Sécurité I Jusqu’où iront les ADF ?

43 personnes ont été tuées à la machette dans la nuit du 26 au 27 juillet 2025 à Komanda, agglomération du Territoire d’Irumu, dans la Province de l’Ituri, au Nord- Est de RDC. L’attaque a été perpétrée par les terroristes ADF/MTM ISCAP, renseigne l’armée Congolaise. Ces victimes, dont 19 femmes, 15 hommes et neuf enfants ont été tuées alors qu’ils se trouvaient dans une église en train de prier. « Plusieurs personnes ont été enlevées.

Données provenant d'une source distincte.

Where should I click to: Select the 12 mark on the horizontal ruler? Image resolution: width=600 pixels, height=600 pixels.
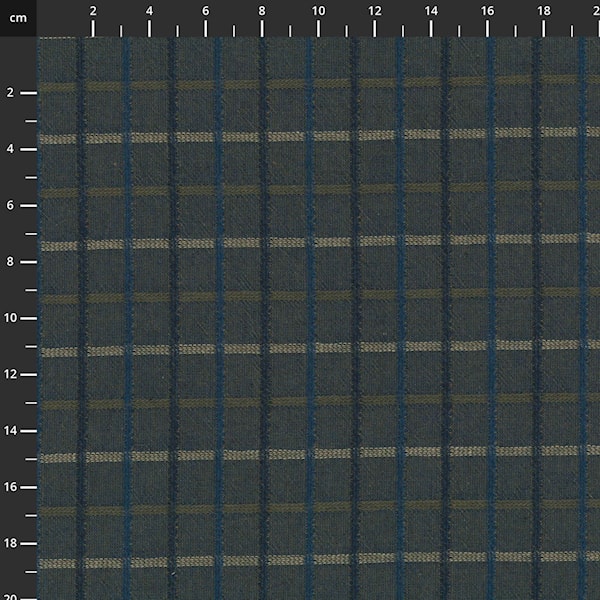coord(374,11)
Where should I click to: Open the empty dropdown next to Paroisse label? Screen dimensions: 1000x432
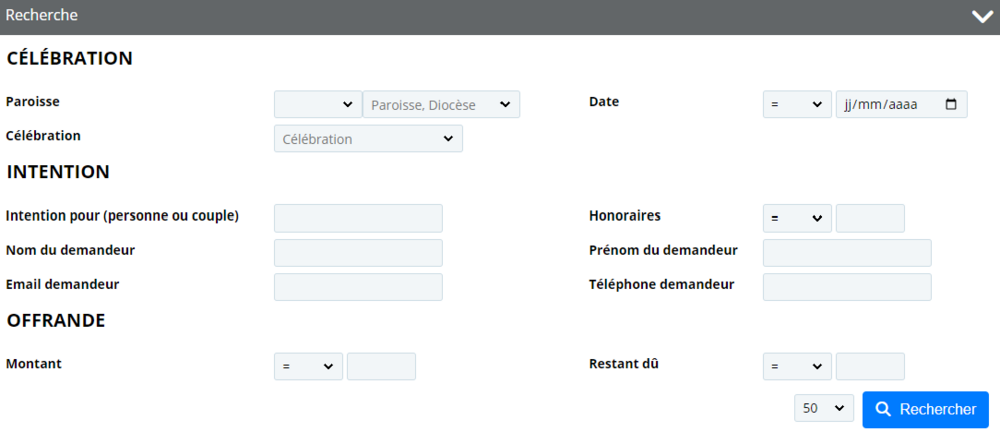point(318,105)
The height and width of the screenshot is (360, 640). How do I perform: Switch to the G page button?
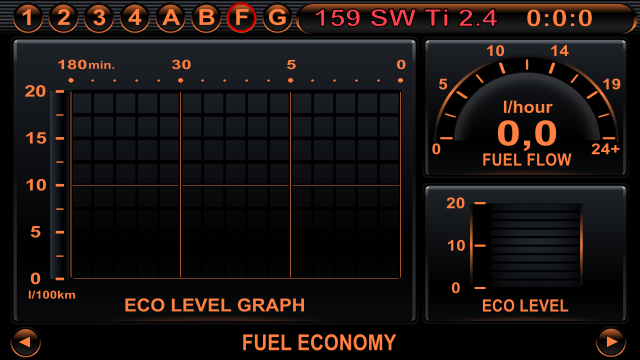click(278, 18)
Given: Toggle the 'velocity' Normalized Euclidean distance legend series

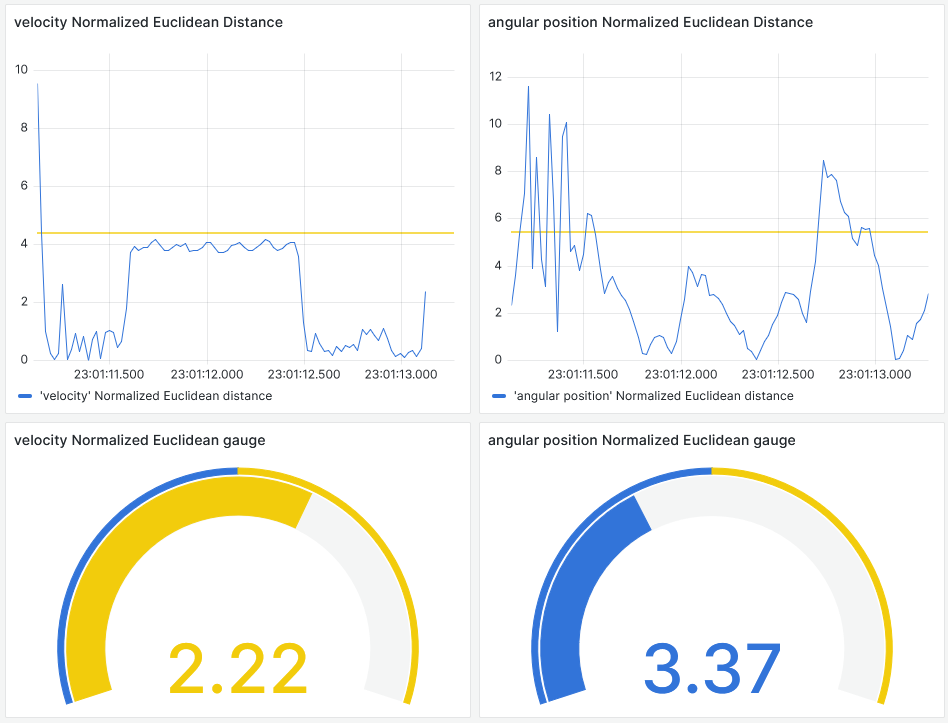Looking at the screenshot, I should [x=155, y=396].
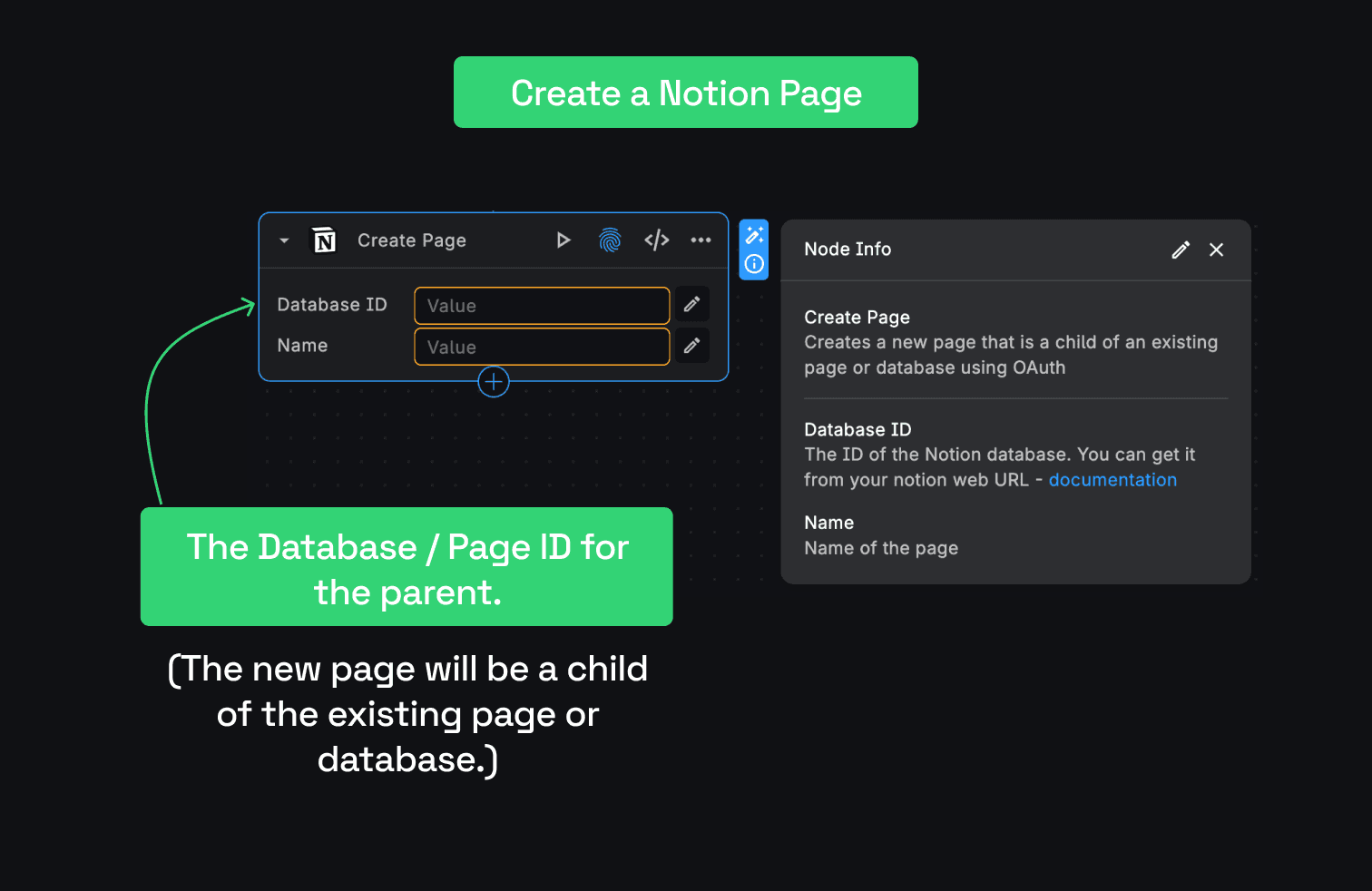Screen dimensions: 1372x891
Task: Select the Node Info panel title
Action: 847,249
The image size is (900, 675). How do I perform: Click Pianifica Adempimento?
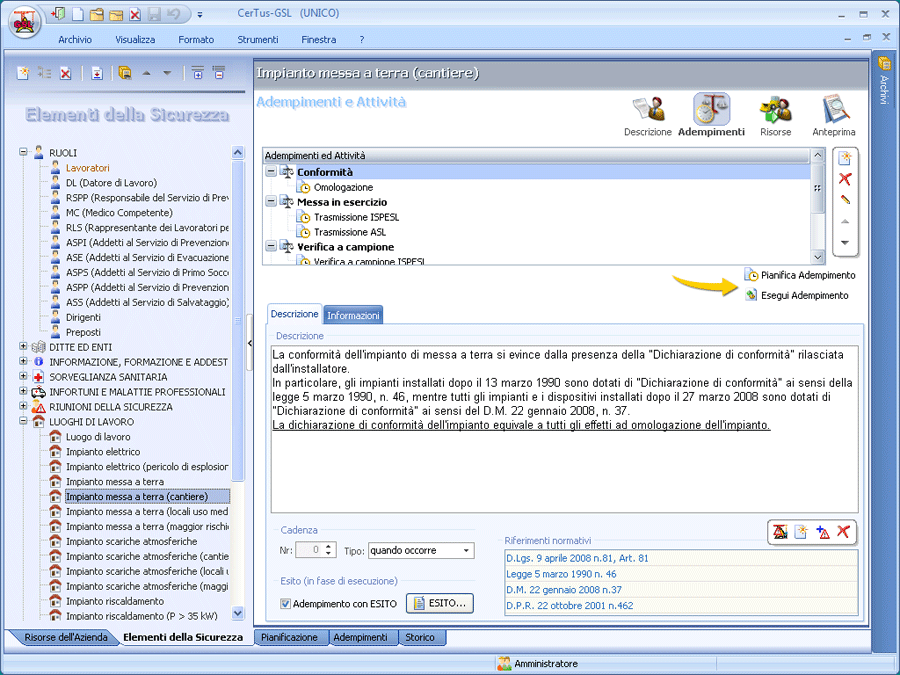pos(806,274)
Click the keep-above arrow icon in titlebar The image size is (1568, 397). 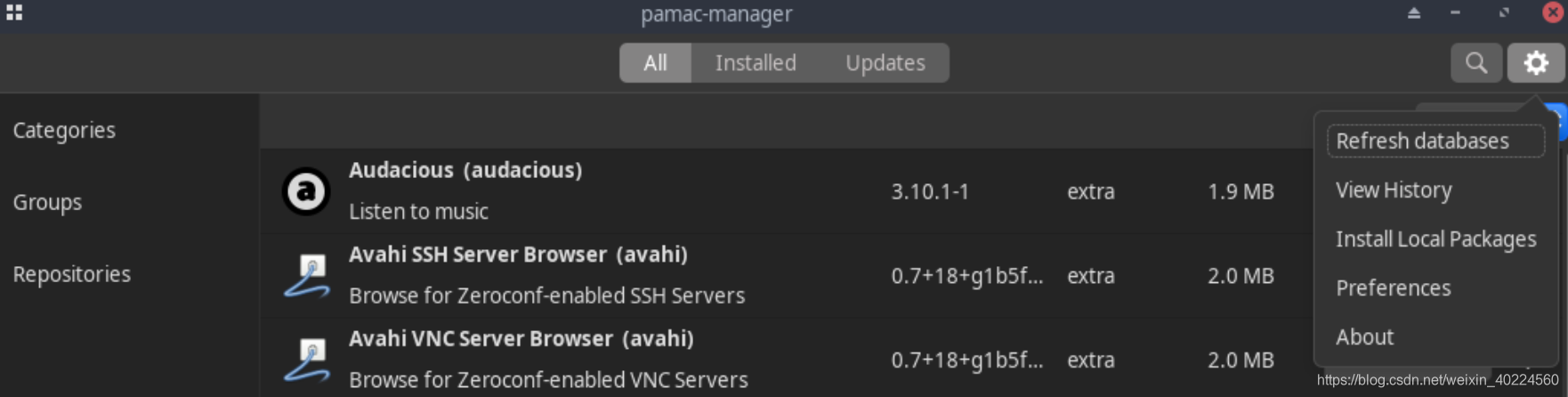(1414, 12)
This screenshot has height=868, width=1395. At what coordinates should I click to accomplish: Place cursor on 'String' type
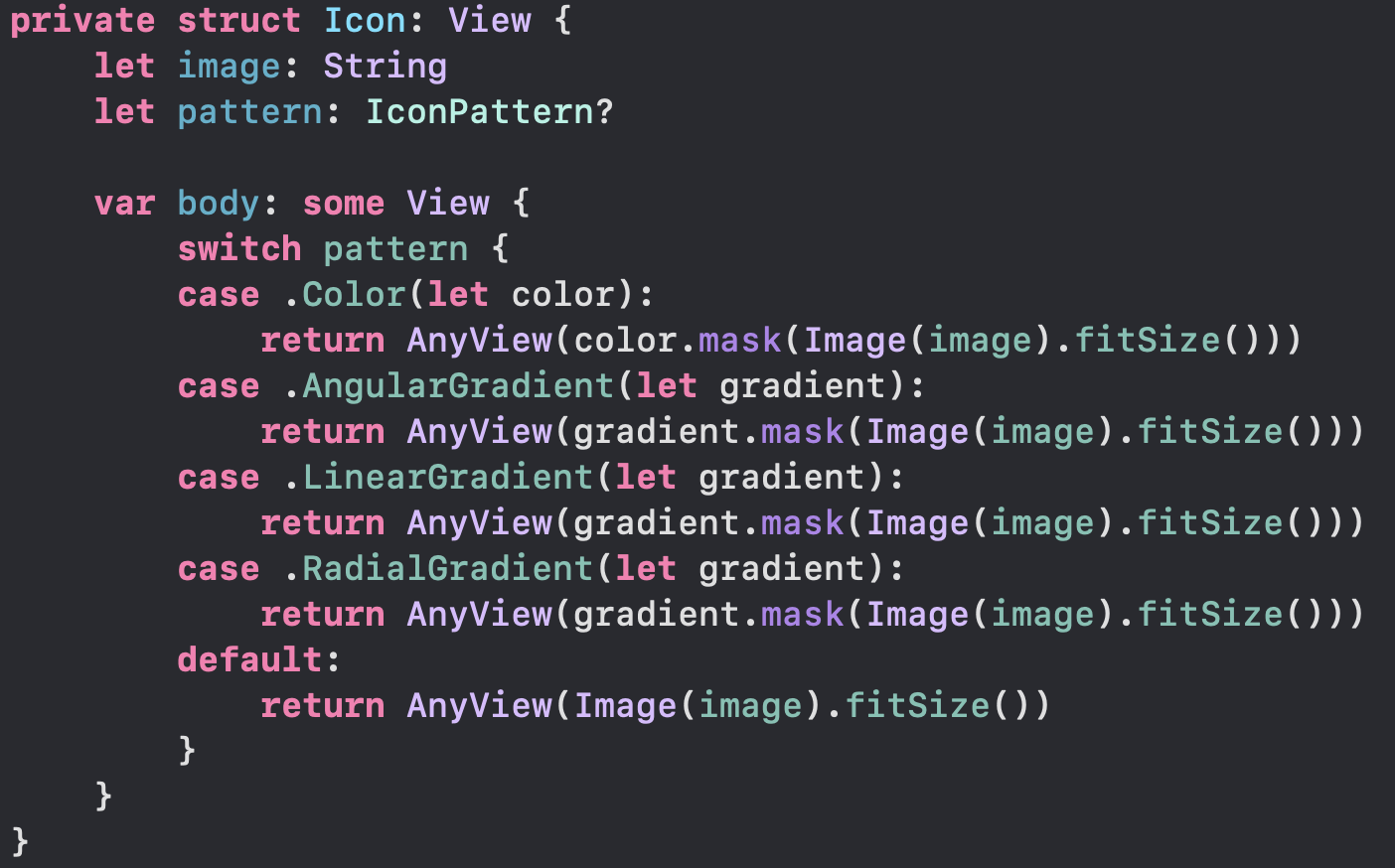tap(386, 67)
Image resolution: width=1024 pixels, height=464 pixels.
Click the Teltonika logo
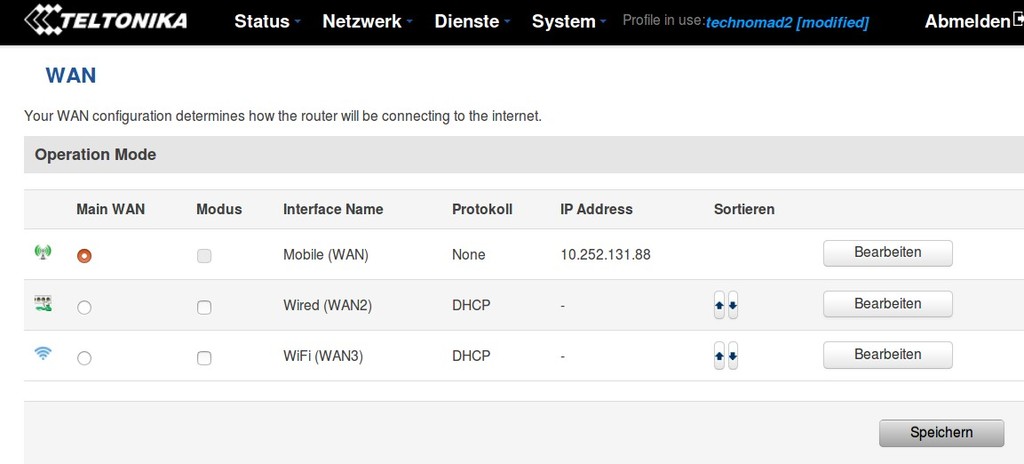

Des habitations et boutiques ont également été incendiées, aggravant une situation humanitaire déjà extrêmement préoccupante dans la province« , renseigne la MONUSCO, mission de Nations Unies en RDC. « Ces attaques ciblées contre des civils sans défense, notamment dans des lieux de culte, sont non seulement révoltantes mais aussi contraires à toutes les normes en matière de droit de l’homme et de droit international humanitaire. La MONUSCO continuera de travailler sans relâche aux côtés des autorités congolaises pour protéger les populations civiles conformément à son mandat », a déclaré Vivian van de Perre, Représentante spéciale adjointe du Secrétaire général de l’ONU, chargée de la Protection et des opérations et Cheffe par intérim de la MONUSCO.  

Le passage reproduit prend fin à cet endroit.